◆ **Page extract**

......

Who will guarantee those with mental health conditions legitimate representation?
A few months ago I posted a short piece discussing Russell Brand’s revolution narrative. I criticized him for essential duplicity: he calls for revolution, he calls for disengagement with the political establishment, but he fails to understand true democracy and the implications for social cohesion as a consequence of revolution as a form of protest. It leaves the vulnerable more vulnerable. True democracy should represent the people – all the people. If we don’t vote, we have no representation and those who are vulnerable, for these purposes those with mental health conditions, slip to the bottom of the political ladder. In a world where a political voice is a voice of abstention, democracy fails. And it fails all strands of the community, especially those whose voice is often overlooked or deliberately discarded.
What social entity should we expect if we don’t vote? Indeed if we all abstain and reject our democratic right to voice our preference we do forfeit our place in the traditional political forum, but, yes, perhaps we do then command a change in the landscape of political discourse. But if we don’t vote we must also have an idea of what future political arena we hope to bring about. Must we accept a minimal state as a starting point to craft a new future (a utopia) for politics? If we do, are all of us going to be treated as ‘inviolate individuals’ (Nozick, 1974, p.33)? Who would protect the dignity of all individuals when the louder the voice, the more they are heard? And what is louder than deliberate silence? But silence is precisely what those with mental health conditions experience on a daily basis: either through fear, through misunderstanding or because those with a mental illness simply feel disconnected from politics. I have a mental health condition and the first thing I ask for is simply respect; we should expect a life where we can ‘realise our ends and our conception of ourselves, insofar as we can, aided by voluntary cooperation of other individuals possessing the same dignity.’ (ibid, p.33) This is what we should expect now, but we don’t. Nozick explores the features of utopia and the effects of a minimal state (what is anarchy and what is utopia) but Brand seems brazen in his call for a revolution without framework, without legitimate manifesto and without empathy. So I agree with John Lydon when he referred to Brand as a “bum hole” – simply put, but essentially apt.
It reminds me of a statement made by Thomas Hobbes in his Leviathan:
For who is so stupid as both to mistake in geometry, and also persist in it, when another detects his error to him?’ (The First Part, Chapter 5)

......

◆ **Raw data**
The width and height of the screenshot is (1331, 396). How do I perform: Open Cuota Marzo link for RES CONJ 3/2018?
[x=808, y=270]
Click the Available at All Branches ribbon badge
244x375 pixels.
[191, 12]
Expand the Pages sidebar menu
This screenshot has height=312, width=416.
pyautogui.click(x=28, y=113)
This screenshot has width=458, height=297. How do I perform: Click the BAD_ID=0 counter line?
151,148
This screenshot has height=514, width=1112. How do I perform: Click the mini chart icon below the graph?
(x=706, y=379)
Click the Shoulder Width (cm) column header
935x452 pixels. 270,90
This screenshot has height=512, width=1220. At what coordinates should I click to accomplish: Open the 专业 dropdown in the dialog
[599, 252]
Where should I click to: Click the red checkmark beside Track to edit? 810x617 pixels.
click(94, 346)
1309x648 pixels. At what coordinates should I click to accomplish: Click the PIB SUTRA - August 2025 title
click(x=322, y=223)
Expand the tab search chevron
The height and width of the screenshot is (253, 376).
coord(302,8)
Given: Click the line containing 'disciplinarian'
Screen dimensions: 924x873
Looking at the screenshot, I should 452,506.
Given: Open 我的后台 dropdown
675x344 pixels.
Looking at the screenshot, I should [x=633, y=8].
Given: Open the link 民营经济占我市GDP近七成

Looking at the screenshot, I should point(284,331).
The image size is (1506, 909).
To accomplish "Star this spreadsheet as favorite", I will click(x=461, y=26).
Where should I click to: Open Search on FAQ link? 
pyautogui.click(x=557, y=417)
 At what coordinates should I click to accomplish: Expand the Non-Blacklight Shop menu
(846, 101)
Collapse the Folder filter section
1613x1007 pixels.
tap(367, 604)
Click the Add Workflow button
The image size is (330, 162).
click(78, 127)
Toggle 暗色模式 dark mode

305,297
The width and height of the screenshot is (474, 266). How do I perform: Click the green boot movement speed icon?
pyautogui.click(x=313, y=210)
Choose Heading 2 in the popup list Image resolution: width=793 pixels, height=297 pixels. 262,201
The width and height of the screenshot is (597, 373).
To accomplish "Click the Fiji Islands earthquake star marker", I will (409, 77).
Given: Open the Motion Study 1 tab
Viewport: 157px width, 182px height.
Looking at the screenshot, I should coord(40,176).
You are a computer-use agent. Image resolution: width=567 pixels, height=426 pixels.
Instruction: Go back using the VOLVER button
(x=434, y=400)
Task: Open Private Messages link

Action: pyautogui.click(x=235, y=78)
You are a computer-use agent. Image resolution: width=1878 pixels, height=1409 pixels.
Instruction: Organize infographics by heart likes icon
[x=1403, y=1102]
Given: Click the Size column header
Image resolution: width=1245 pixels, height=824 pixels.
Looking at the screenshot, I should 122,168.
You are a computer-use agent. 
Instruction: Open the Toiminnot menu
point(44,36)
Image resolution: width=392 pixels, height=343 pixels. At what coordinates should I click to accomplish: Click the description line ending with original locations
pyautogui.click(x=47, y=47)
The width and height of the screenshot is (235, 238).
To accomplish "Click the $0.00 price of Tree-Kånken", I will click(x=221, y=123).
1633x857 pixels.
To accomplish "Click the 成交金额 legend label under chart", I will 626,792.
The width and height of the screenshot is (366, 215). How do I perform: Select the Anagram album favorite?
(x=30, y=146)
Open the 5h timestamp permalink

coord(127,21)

......

◆ **Directions**
1/ Name every person the piece on mental health and political representation mentions by name.
2/ From the piece on mental health and political representation, please print the passage from "A few months" up to and including "or deliberately discarded.".

◆ **Solution list**
1/ Russell Brand, Nozick, John Lydon, Thomas Hobbes

2/
A few months ago I posted a short piece discussing Russell Brand’s revolution narrative. I criticized him for essential duplicity: he calls for revolution, he calls for disengagement with the political establishment, but he fails to understand true democracy and the implications for social cohesion as a consequence of revolution as a form of protest. It leaves the vulnerable more vulnerable. True democracy should represent the people – all the people. If we don’t vote, we have no representation and those who are vulnerable, for these purposes those with mental health conditions, slip to the bottom of the political ladder. In a world where a political voice is a voice of abstention, democracy fails. And it fails all strands of the community, especially those whose voice is often overlooked or deliberately discarded.